Bush, S. Korean President Suggest More Patience With Kim Jong Il
Sunday, April 20, 2008
President Bush and South Korean President Lee Myung-bak urged patience yesterday in nuclear talks with North Korea, arguing that recent concessions proposed by the United States could lead to tangible progress in stalled negotiations with Pyongyang.
Bush and Lee, appearing at the U.S. presidential retreat at Camp David, sought to tamp down criticism from many of Bush's fellow Republicans, who say the United States is yielding too much ground in six-nation negotiations with the North Korean government.
"Why don't we just wait and see what they say before people go out there and start giving their opinions about whether this is a good deal or a bad deal?" Bush said.
Lee said talks with North Korea require "persistent patience."

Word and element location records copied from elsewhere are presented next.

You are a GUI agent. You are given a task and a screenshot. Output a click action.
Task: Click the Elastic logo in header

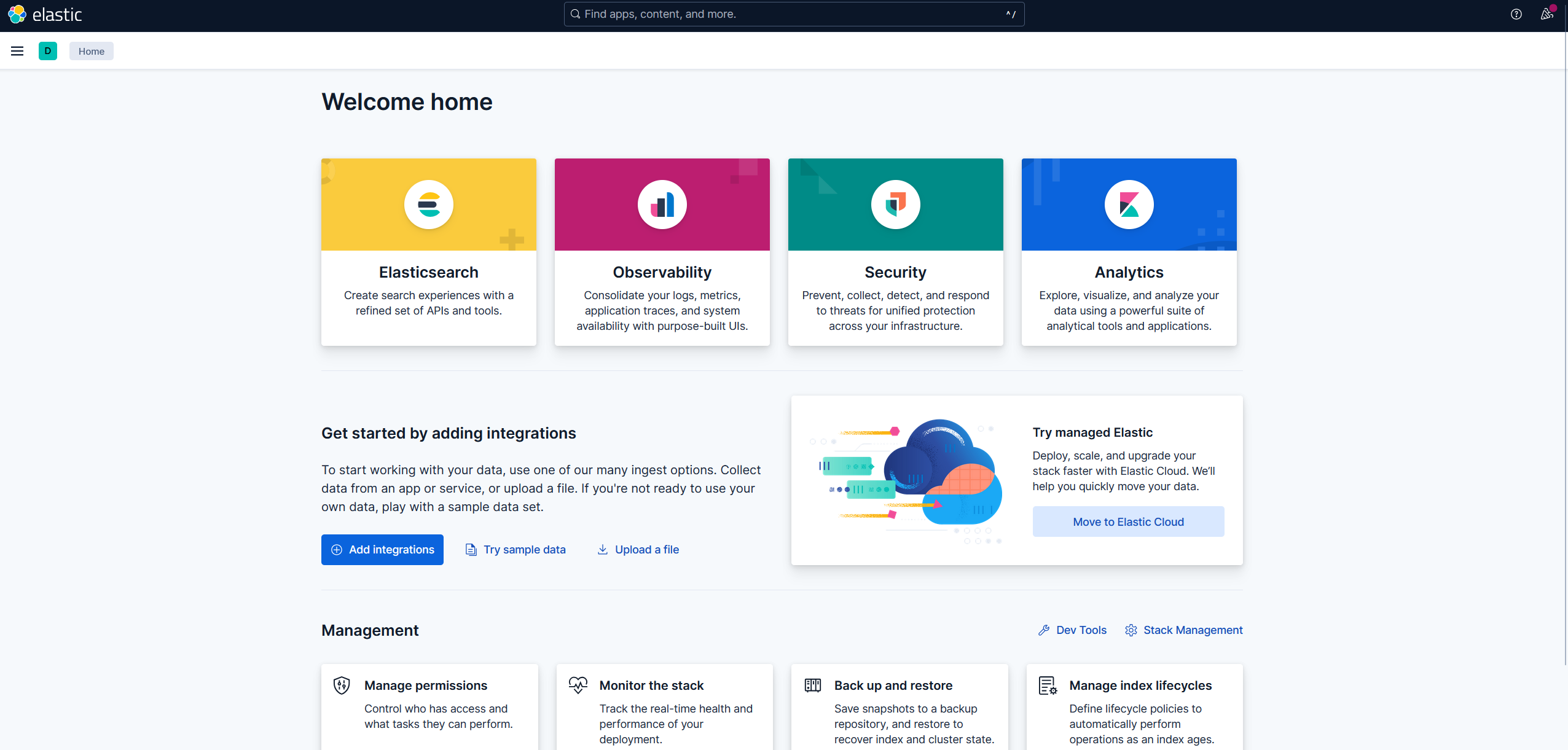click(x=45, y=14)
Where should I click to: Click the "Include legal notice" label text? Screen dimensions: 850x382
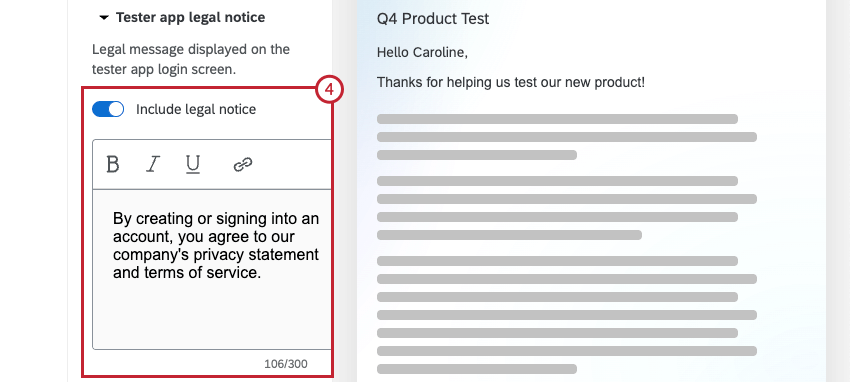(x=196, y=109)
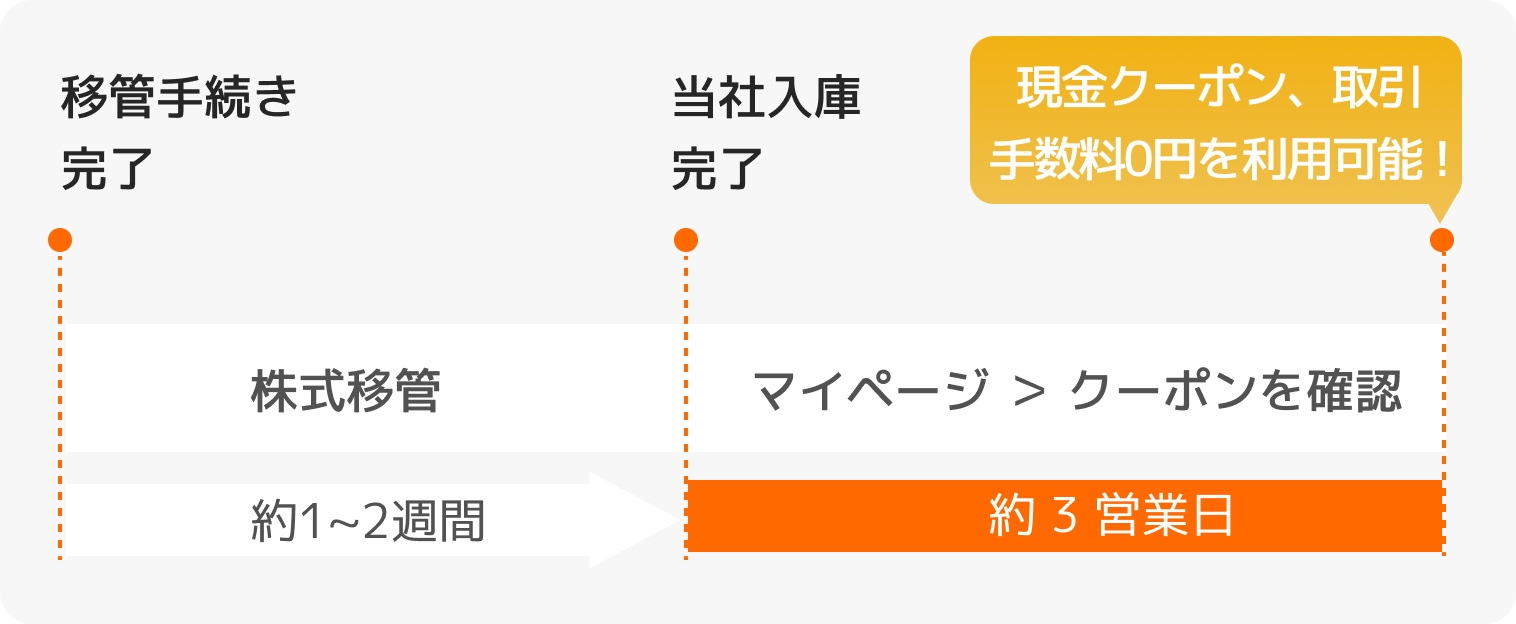Select the 株式移管 label
Screen dimensions: 1516x624
pyautogui.click(x=345, y=393)
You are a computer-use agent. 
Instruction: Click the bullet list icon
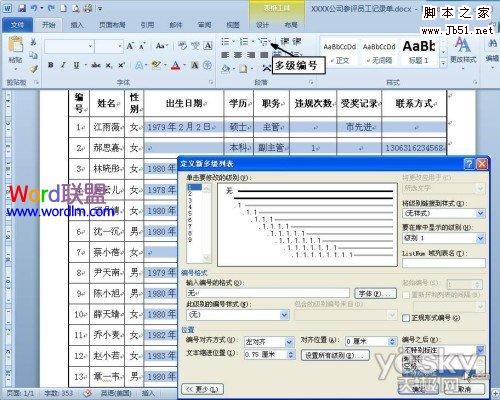point(225,42)
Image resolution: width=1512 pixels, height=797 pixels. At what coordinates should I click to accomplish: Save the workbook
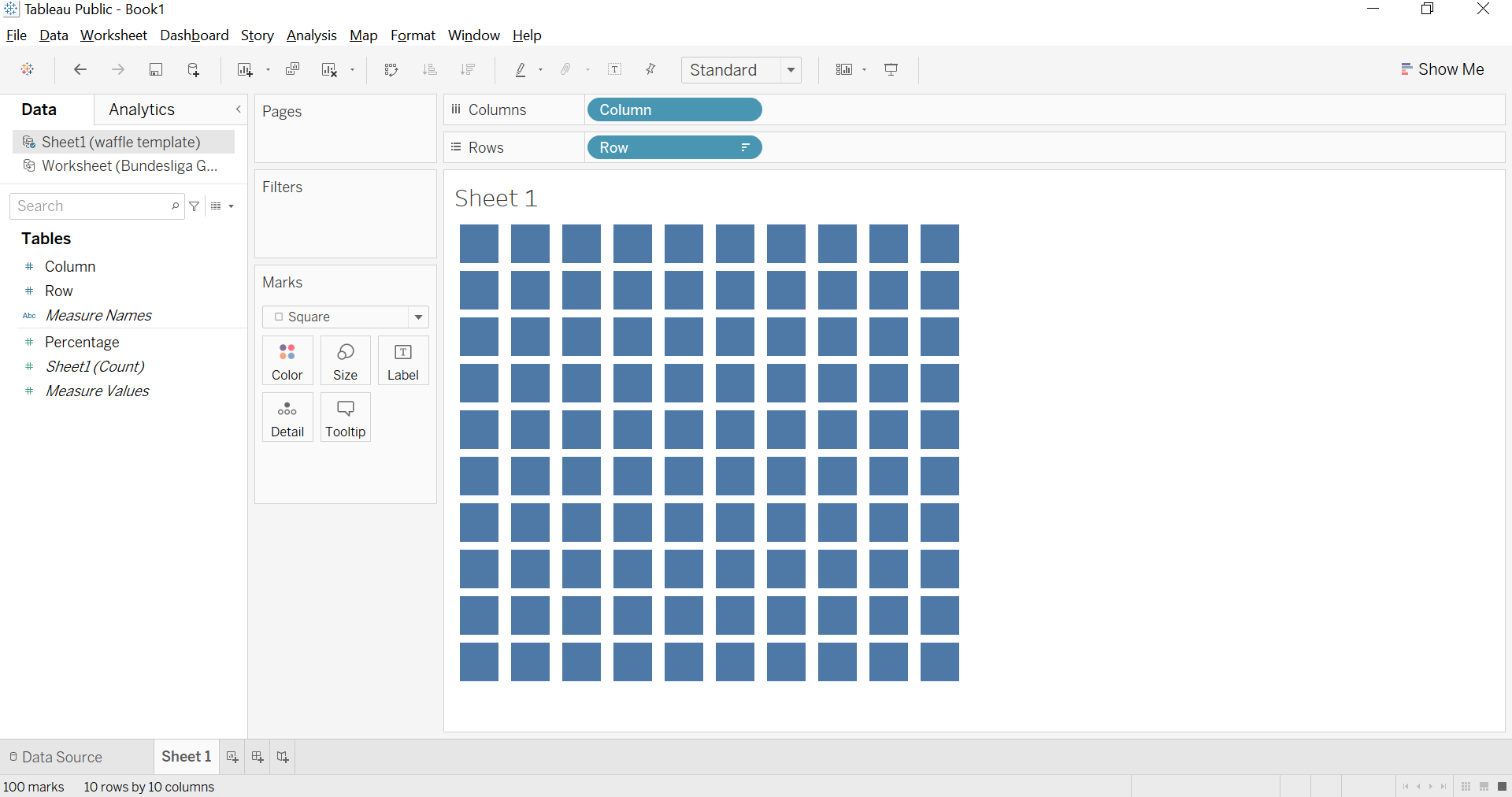coord(155,69)
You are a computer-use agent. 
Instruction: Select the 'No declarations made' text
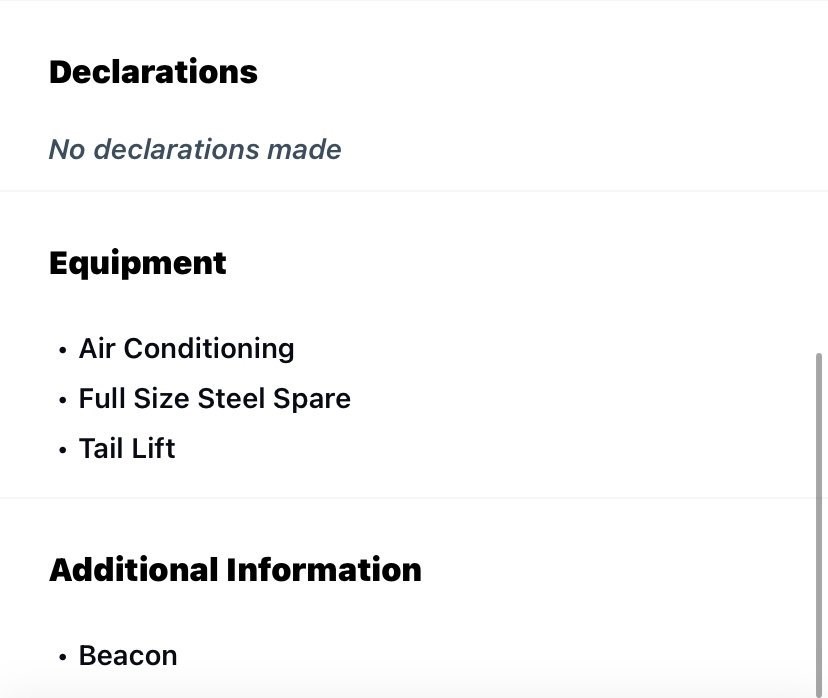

"It's difficult to convince North Korea to give up its nuclear weapons programs, but it is not impossible," Lee said.
The remarks followed two days of meetings between U.S. and South Korean officials and a first-ever stay at Camp David by a South Korean president. Lee, formerly chief executive of Hyundai Group and mayor of Seoul, took office less than two months ago and has vowed to pursue closer ties with the United States after years of rocky relations.
The two countries reached key agreements last week to lower restrictions on U.S. beef imports to South Korea and possibly allow South Korean citizens to travel to the United States without visas. Lee also disclosed plans to establish liaison offices in Seoul and Pyongyang after nearly 60 years of conflict.
But those issues were largely overshadowed yesterday by Lee's and Bush's attempts to mollify critics of the stalled nuclear talks. The Bush administration, which early on labeled Pyongyang as part of its "axis of evil," has recently been criticized by conservatives for its approach to North Korean leader Kim Jong Il.
Under a new U.S. proposal, North Korea would "acknowledge" U.S. concerns and evidence about its apparent efforts to enrich uranium and its suspected nuclear trading with Syria, rather than provide its dossier on such activities. North Korea would also have to finish disabling its main nuclear facility and provide a full accounting of its stockpile of plutonium, U.S. and Asian officials have said.
In return, the move would pave the way for removing North Korea from the U.S. list of state sponsors of terrorism and could exempt it from the Trading With the Enemy Act. Secretary of State Condoleezza Rice suggested last week that the United States could lift the sanctions even before Pyongyang's assertions are verified.
Bush defended his administration's steps in his remarks yesterday, emphasizing that verification will still take place and that "I'm not going to accept a deal that doesn't advance the interests of the region."
"The burden of proof is there," Bush said. "We and our partners will take a look at North Korea's full declaration to determine whether or not the activities they promised they could do could be verified. And then we'll make a judgment of our own."